▸ **Task requirements**: Go to the line below containing "This screenshot has height=529, width=941." and print exactly from there through the line containing "Image resolution: width=260", both included. Print nothing else.

[Provided entries Boundary: Start]

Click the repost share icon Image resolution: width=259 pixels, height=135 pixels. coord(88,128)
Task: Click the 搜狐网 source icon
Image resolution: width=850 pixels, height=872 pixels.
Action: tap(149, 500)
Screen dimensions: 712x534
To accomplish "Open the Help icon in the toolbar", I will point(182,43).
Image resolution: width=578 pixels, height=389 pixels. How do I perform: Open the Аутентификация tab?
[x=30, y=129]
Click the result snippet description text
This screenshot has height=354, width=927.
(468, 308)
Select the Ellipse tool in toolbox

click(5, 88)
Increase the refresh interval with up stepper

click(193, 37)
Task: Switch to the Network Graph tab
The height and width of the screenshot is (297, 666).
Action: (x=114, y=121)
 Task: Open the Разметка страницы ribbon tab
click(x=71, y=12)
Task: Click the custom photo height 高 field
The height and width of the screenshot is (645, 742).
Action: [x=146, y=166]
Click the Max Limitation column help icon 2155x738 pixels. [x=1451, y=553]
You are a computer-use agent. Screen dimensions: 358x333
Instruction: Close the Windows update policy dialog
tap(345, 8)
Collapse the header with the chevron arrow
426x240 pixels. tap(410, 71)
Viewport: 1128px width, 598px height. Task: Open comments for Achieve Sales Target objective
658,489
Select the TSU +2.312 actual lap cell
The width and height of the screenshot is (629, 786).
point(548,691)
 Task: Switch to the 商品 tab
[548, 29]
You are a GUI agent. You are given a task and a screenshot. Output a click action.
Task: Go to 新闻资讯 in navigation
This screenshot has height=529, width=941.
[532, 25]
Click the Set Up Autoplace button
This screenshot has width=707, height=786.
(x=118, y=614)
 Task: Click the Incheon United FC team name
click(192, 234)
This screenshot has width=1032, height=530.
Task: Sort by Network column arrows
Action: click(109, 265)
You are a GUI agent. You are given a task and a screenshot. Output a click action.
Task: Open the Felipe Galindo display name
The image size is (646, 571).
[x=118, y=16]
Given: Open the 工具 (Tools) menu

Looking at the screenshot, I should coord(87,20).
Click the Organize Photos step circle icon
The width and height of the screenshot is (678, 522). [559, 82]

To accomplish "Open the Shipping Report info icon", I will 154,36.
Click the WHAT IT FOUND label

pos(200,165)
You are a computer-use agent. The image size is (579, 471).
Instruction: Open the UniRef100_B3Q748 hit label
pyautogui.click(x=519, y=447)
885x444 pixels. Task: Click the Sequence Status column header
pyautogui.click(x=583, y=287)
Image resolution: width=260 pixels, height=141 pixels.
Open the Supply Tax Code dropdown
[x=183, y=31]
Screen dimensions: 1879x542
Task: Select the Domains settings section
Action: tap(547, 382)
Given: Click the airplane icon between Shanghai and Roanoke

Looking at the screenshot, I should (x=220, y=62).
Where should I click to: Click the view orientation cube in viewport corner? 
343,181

[Provided entries Boundary: End]

▸ **Task answer**:
This screenshot has height=529, width=941.
[532, 25]
Click the Set Up Autoplace button
This screenshot has width=707, height=786.
(x=118, y=614)
 Task: Click the Incheon United FC team name
click(192, 234)
This screenshot has width=1032, height=530.
Task: Sort by Network column arrows
Action: click(109, 265)
You are a GUI agent. You are given a task and a screenshot. Output a click action.
Task: Open the Felipe Galindo display name
The image size is (646, 571).
[x=118, y=16]
Given: Open the 工具 (Tools) menu

Looking at the screenshot, I should coord(87,20).
Click the Organize Photos step circle icon
The width and height of the screenshot is (678, 522). [559, 82]

To accomplish "Open the Shipping Report info icon", I will 154,36.
Click the WHAT IT FOUND label

pos(200,165)
You are a computer-use agent. The image size is (579, 471).
Instruction: Open the UniRef100_B3Q748 hit label
pyautogui.click(x=519, y=447)
885x444 pixels. Task: Click the Sequence Status column header
pyautogui.click(x=583, y=287)
Image resolution: width=260 pixels, height=141 pixels.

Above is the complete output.